Word for word, repeat the entries, minus the pictures.

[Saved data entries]

· · ·

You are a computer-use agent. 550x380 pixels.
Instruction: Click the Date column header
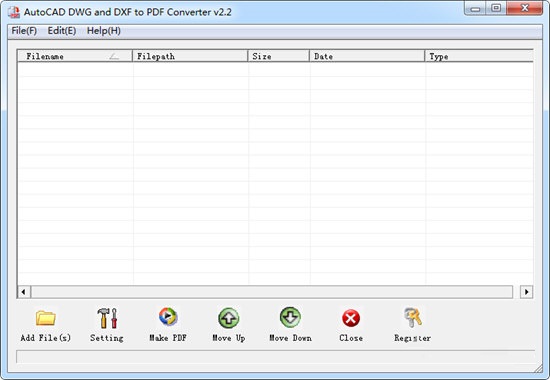[367, 56]
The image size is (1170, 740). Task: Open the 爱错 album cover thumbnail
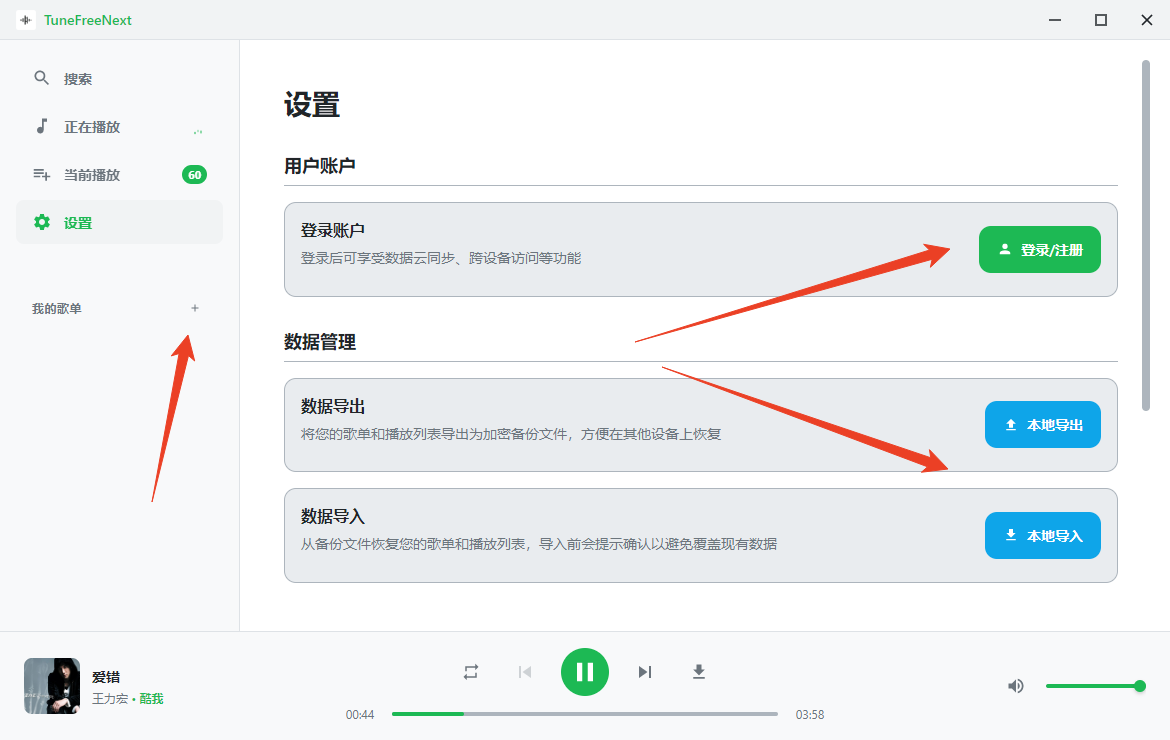point(52,686)
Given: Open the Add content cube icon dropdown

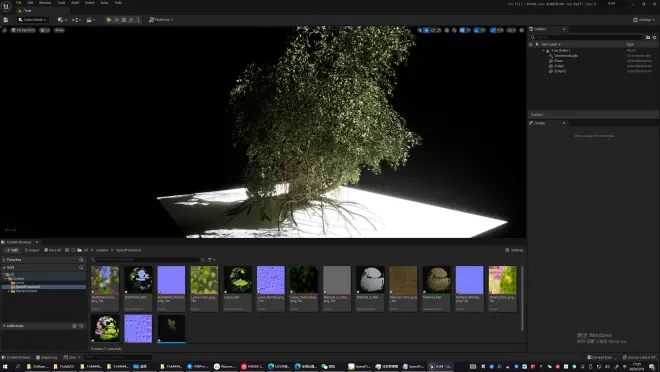Looking at the screenshot, I should pyautogui.click(x=62, y=20).
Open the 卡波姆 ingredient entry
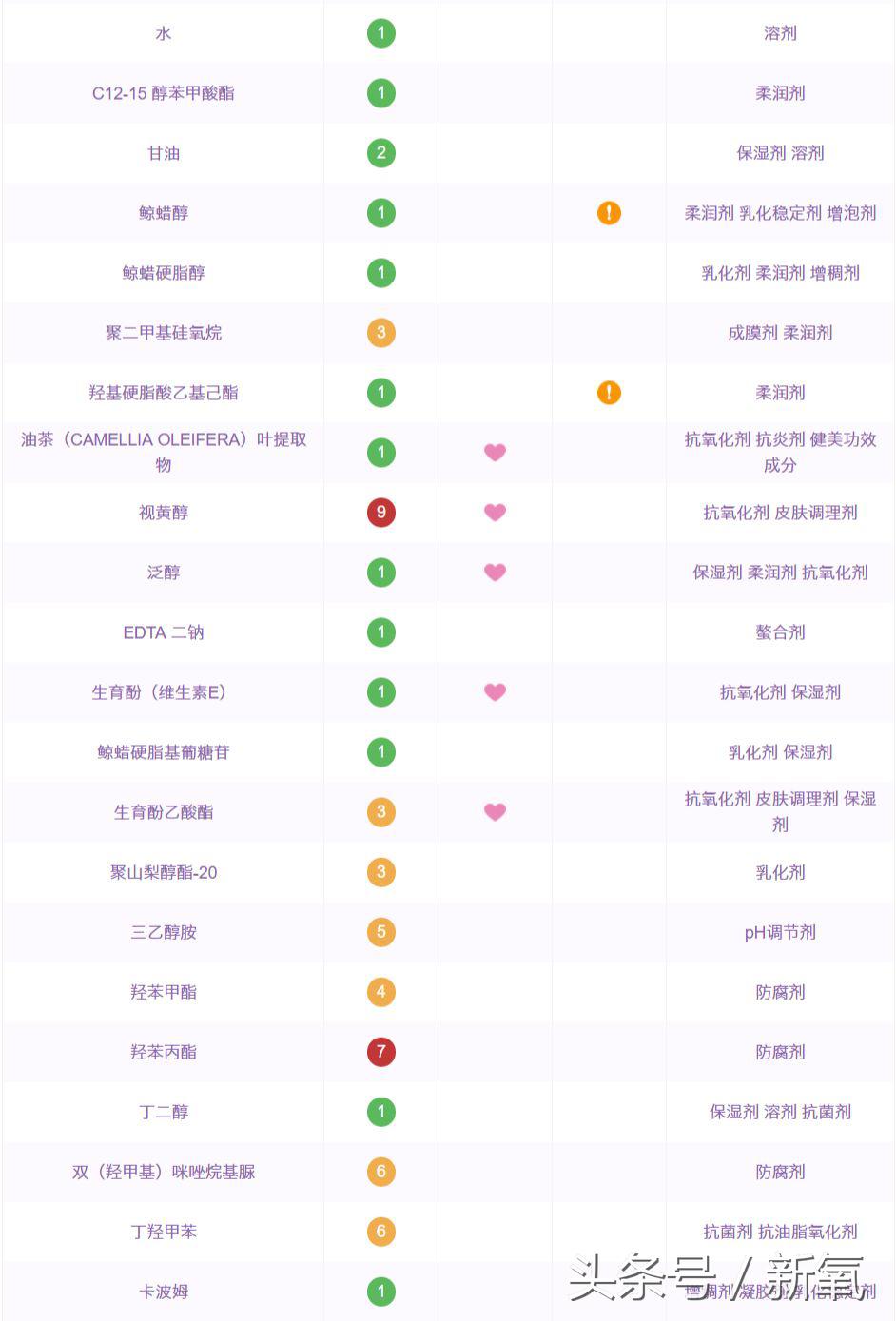Image resolution: width=896 pixels, height=1321 pixels. click(x=164, y=1292)
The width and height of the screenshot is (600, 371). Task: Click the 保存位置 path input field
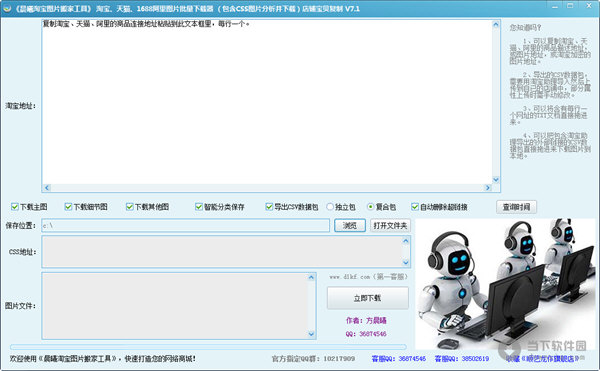186,226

· · ·

## [Solution to the problem]
You are a computer-use agent. 550x380 pixels.
Instruction: Click the Date column header
[367, 56]
The image size is (1170, 740). Task: Open the 爱错 album cover thumbnail
point(52,686)
Given: Open the Add content cube icon dropdown

Looking at the screenshot, I should pyautogui.click(x=62, y=20).
Open the 卡波姆 ingredient entry
Image resolution: width=896 pixels, height=1321 pixels. click(x=164, y=1292)
The width and height of the screenshot is (600, 371). Task: Click the 保存位置 path input field
186,226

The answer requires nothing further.